Rastello si misura con un linguaggio denso di morale e marketing, una ‘lingua maledetta’ strutturata e mistificante che evita di confrontarsi con un’efficacia pratica. Attraverso questo espediente, spiega Faso, Rastello svela al lettore la realtà degli aiuti volontari: chi dovrebbe impegnarsi a far sì che le proprie promesse si concretizzino, si accontenta invece della sola enunciazione di quelle, convincendo sé stesso e chi ha bisogno di aiuto di aver già compiuto del bene. 

Se è vero che la realtà è plasmata dalla lingua che utilizziamo, ricorda poi Faso, manipolare retoricamente i linguaggi significa manipolare la realtà: è questo quello che fanno don Silvano e gli altri assistenti umanitari per modificare la percezione altrui della verità e assicurarsi di non avere alcuna responsabilità sui fatti che accadono. Un meccanismo che tradisce nuovamente, come coglie prontamente Elia Faso, il debito contratto da Rastello con la lezione di Furio Jesi: le ‘idee senza parole’ dei volontari accatastano stereotipi, frasi fatte e locuzioni che rimangono ‘oscure’, generando la percezione di una de-responsabilizzazione delle ONLUS e delle “aziende” umanitarie. Viene poi approfondito l’aspetto dell’istituzionalizzazione delle associazioni umanitarie, un meccanismo che ha molto in comune con quelli su cui si fondano le criminalità organizzate, in cui i superiori impongono l’omertà e il silenzio ai fuoriusciti. La legalità diventa dunque un feticcio che l’associazione stessa non riesce a rispettare, e si dimostra un mezzo per difendere strenuamente le gerarchie di gruppo. Il cuore del romanzo, conclude Elia Faso, si trova quindi nella demistificazione del culto della legalità, che passa, ancora una volta, da un uso demistificatorio dei linguaggi egemoni.

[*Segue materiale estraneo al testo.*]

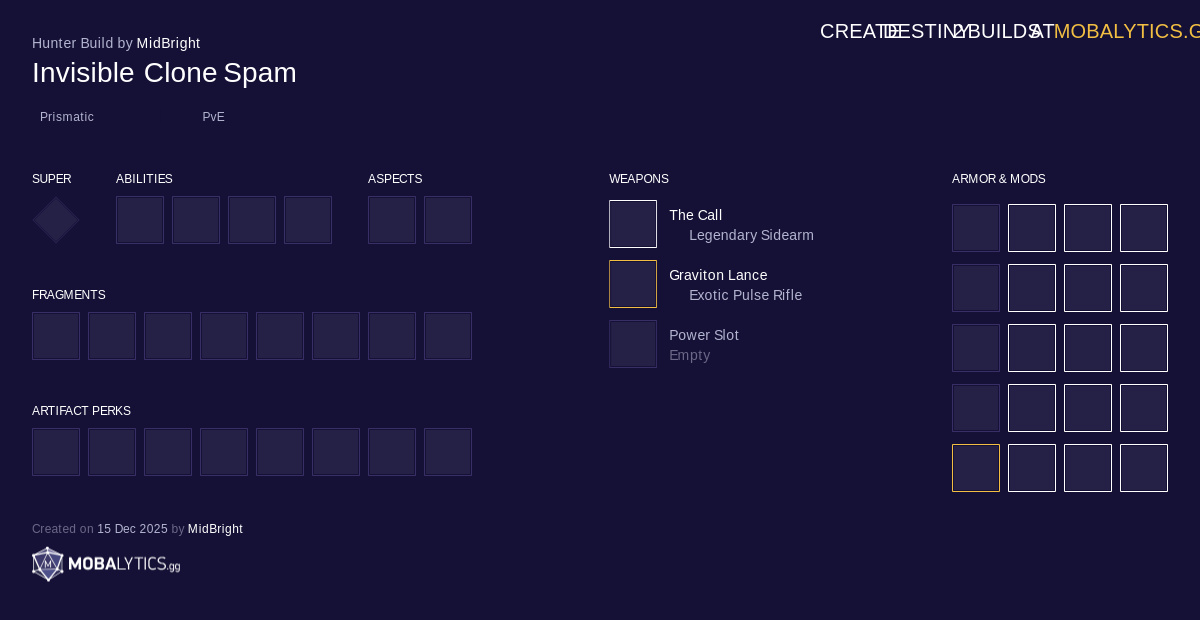Screen dimensions: 1200x620
Task: Click the Mobalytics.gg logo at bottom left
Action: pyautogui.click(x=106, y=564)
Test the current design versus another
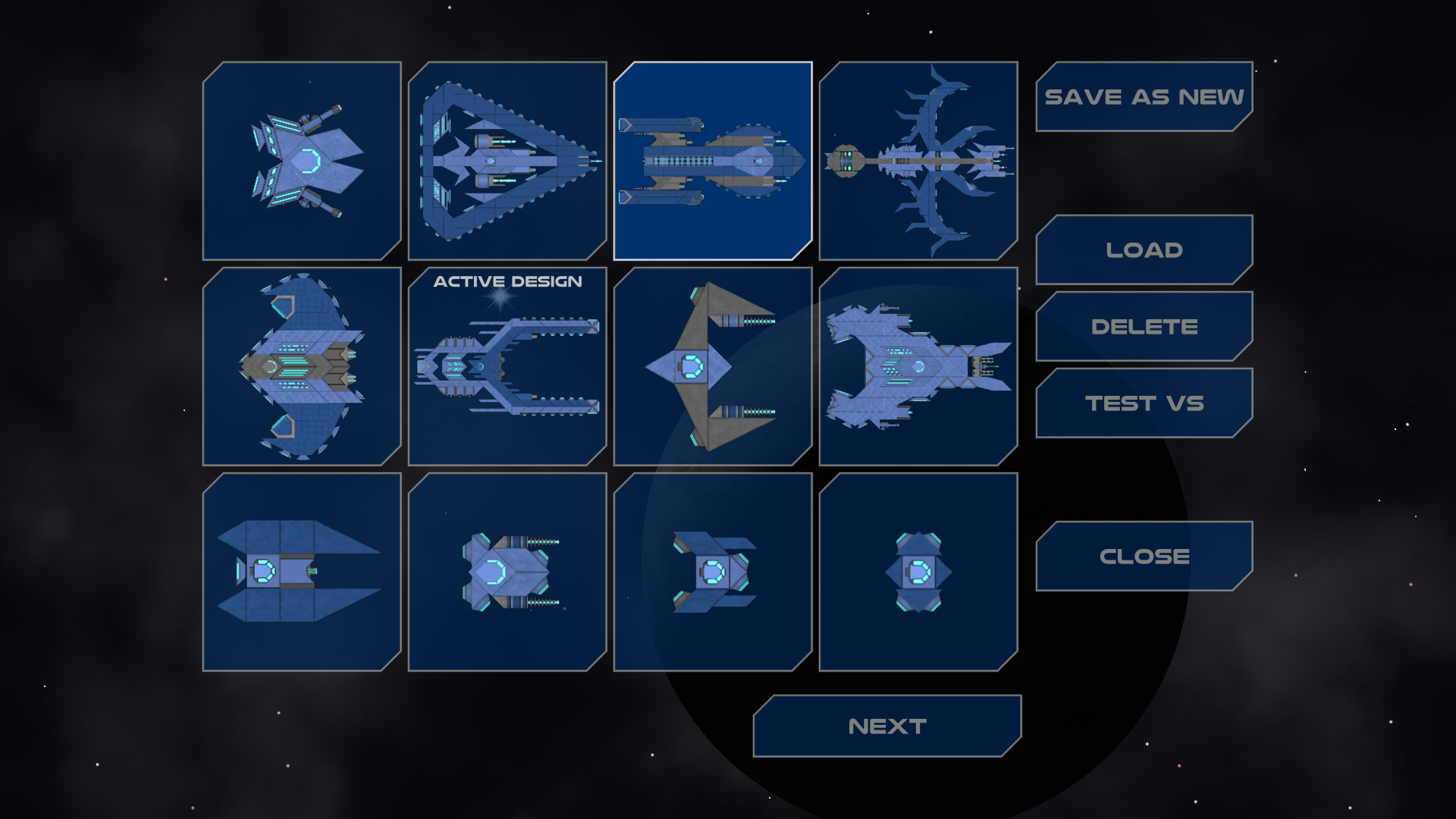Screen dimensions: 1456x819 click(1144, 403)
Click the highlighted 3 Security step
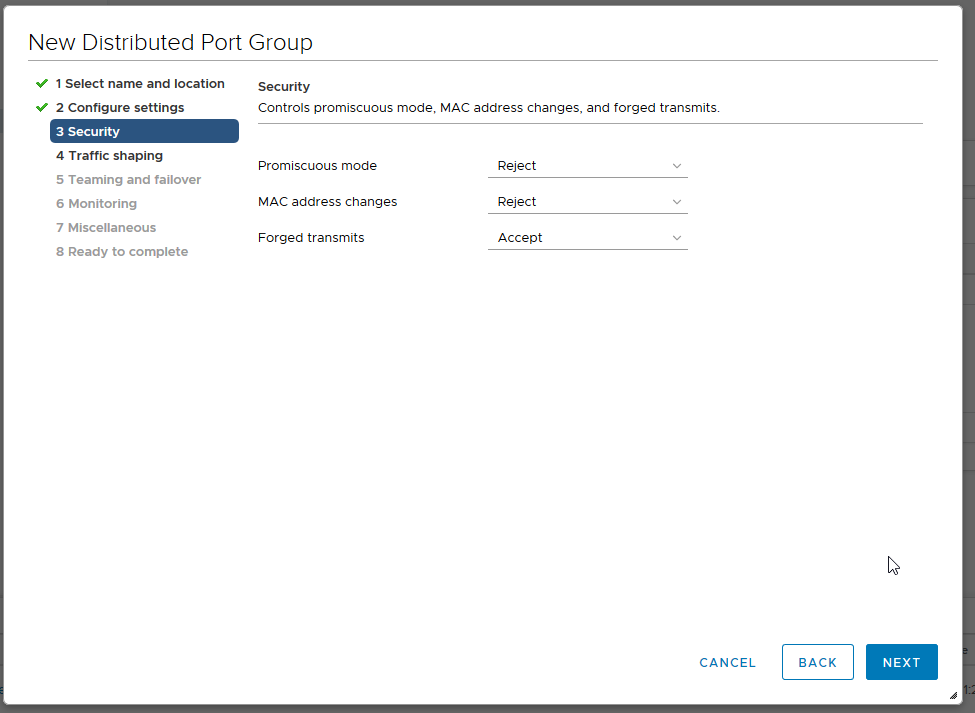This screenshot has height=713, width=975. click(144, 131)
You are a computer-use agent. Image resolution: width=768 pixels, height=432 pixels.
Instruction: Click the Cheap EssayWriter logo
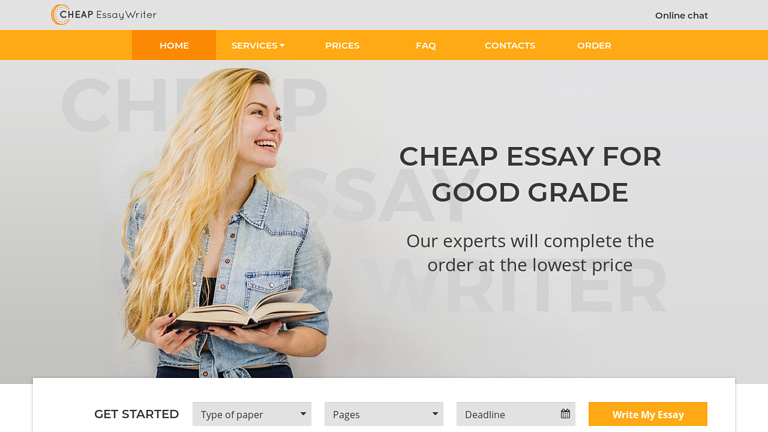coord(104,15)
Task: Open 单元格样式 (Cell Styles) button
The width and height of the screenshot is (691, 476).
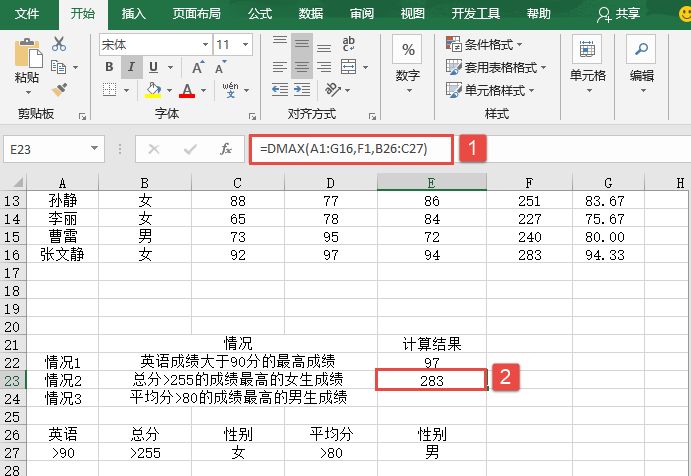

Si conclude su quest’opera l’analisi di Elia Faso. Sebbene la monografia lasci da parte l’approfondimento delle altre opere dello stesso autore (inchieste, articoli di giornale, discorsi) in favore dell’analisi della scrittura romanzesca, La Vivisezione risulta comunque un lavoro completo, capace di mettere in luce tutti gli sguardi, le contraddizioni e le vite che animano l’intero corpus rastelliano. Partendo dalla lezione di chi a Rastello si era già avvicinato (Chiurchiù, Brondino, Trinanzi de Medici), con esiti luminosi Elia Faso riesce a imporsi come un punto di riferimento importante per chi, a quasi un decennio dalla sua morte, continua a voler interrogare e ascoltare la voce di Luca Rastello.